This is why no one should be an unwitting investor in Chinese companies! If you make a conscious decision on the risk and rewards of investing in NIO, and you get your face ripped off, so be it. But no one buying an equity fund or bond fund should be exposed to Chinese companies until they get their act together – that includes financial disclosures and scrutiny in the US on at least the same level as US companies face in the US.
But hundreds of Chinese companies – those traded in the US and those traded in China – have recently been added to indices that are tracked by mutual funds, ETFs, and pension funds that Americans have their money tied up in.

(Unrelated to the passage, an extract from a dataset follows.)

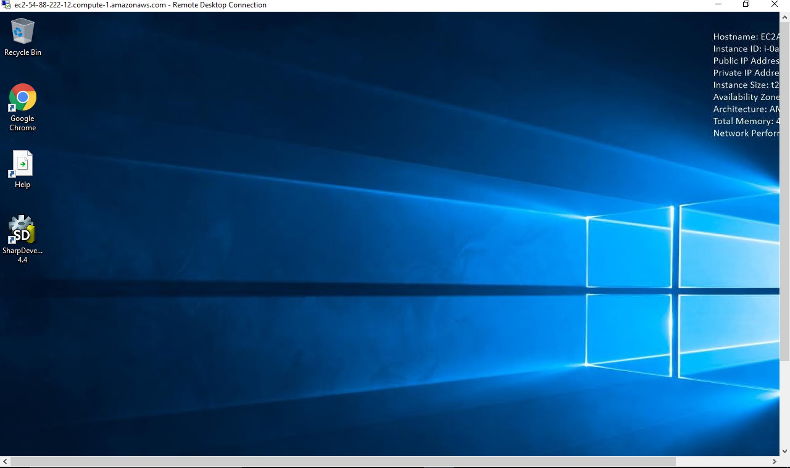Screen dimensions: 790x468
Task: Select the Recycle Bin desktop icon
Action: coord(23,31)
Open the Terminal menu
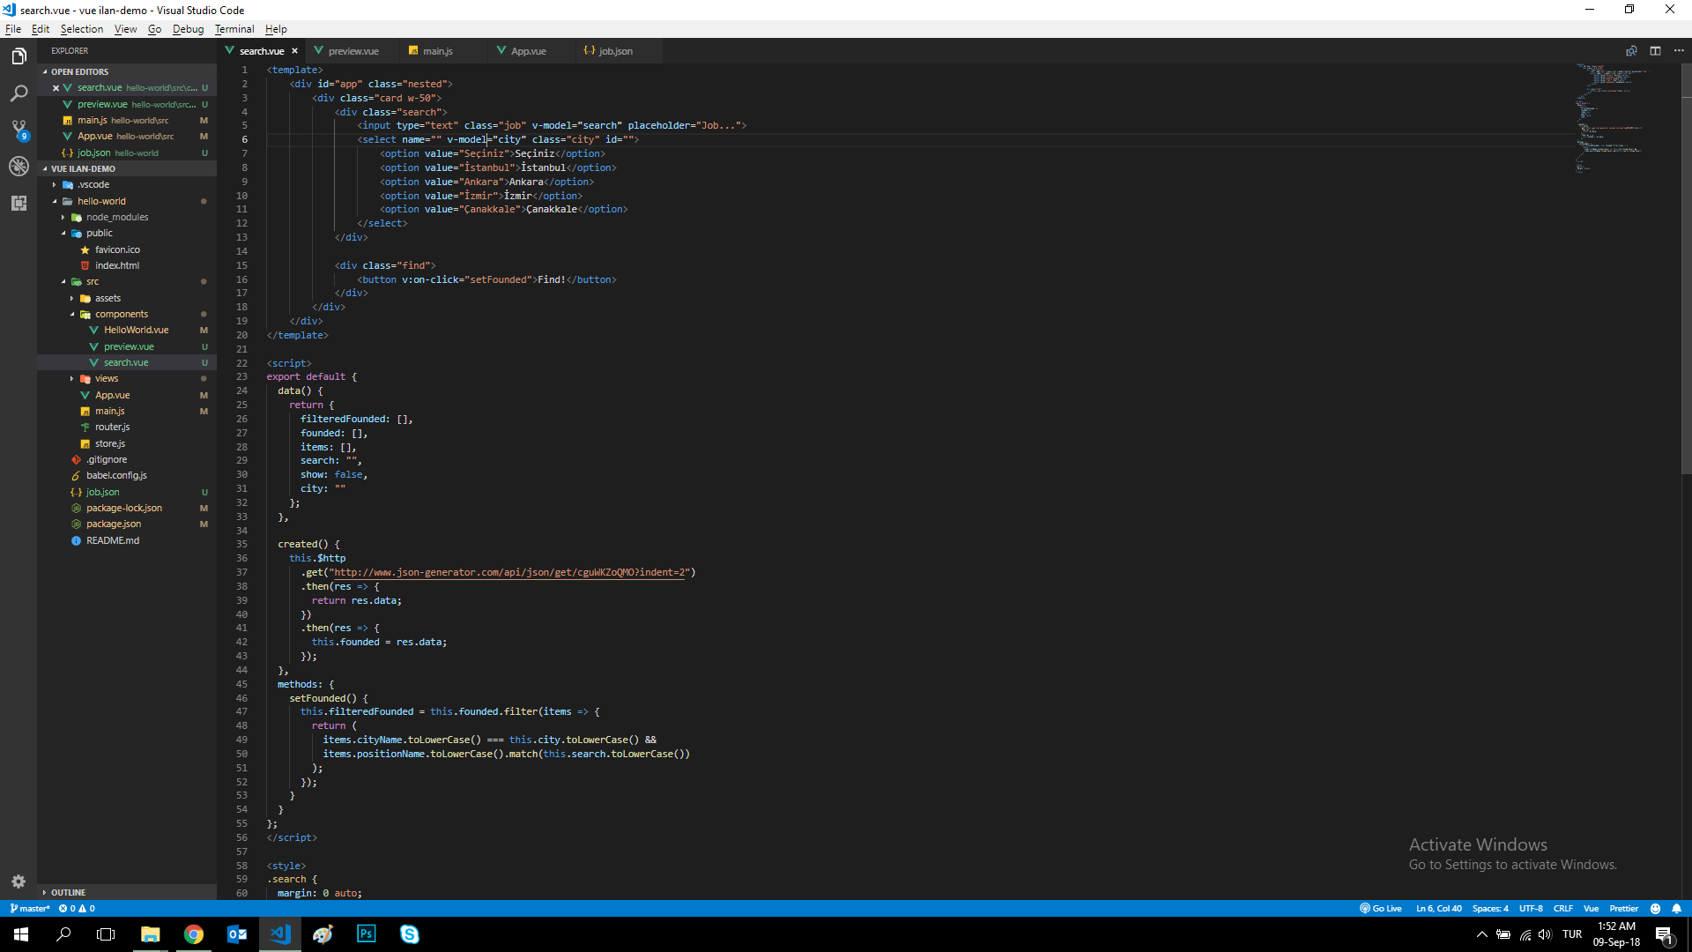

How to do it, that’s the question.
How to turn any proposals put forward into action is not going to be easy under US law, and the mechanism for some of them have not been worked out yet, according to sources cited by Bloomberg. The proposed mechanisms include:
- Imposing the same financial disclosure and transparency rules and the same scrutiny on Chinese companies that US companies are subject to in the US. And if they fail to comply, delist them in the US.
- Creating a level of reciprocity between China and the US.
- Raising national-security concerns over some Chinese companies that US pension funds are exposed to.
One source told Bloomberg that President Trump has given the green light for the discussions, but if a plan emerges, he would still need to approve it. The administration – particularly the Treasury Department and the National Economic Council – is hesitant to pursue this, fearing that investors could get spooked, and “that the already fragile economic relationship between Beijing and Washington could collapse.”
Those hesitant officials want to convey to stakeholders that the rule of law in the US can be trusted and that any such policies are directed against companies that have persistently been out of compliance with US laws.
These are layers of complex ideas that are difficult to implement, though some of them – such as putting Chinese companies under greater scrutiny and imposing US transparency and disclosure requirements – should have been implemented years ago.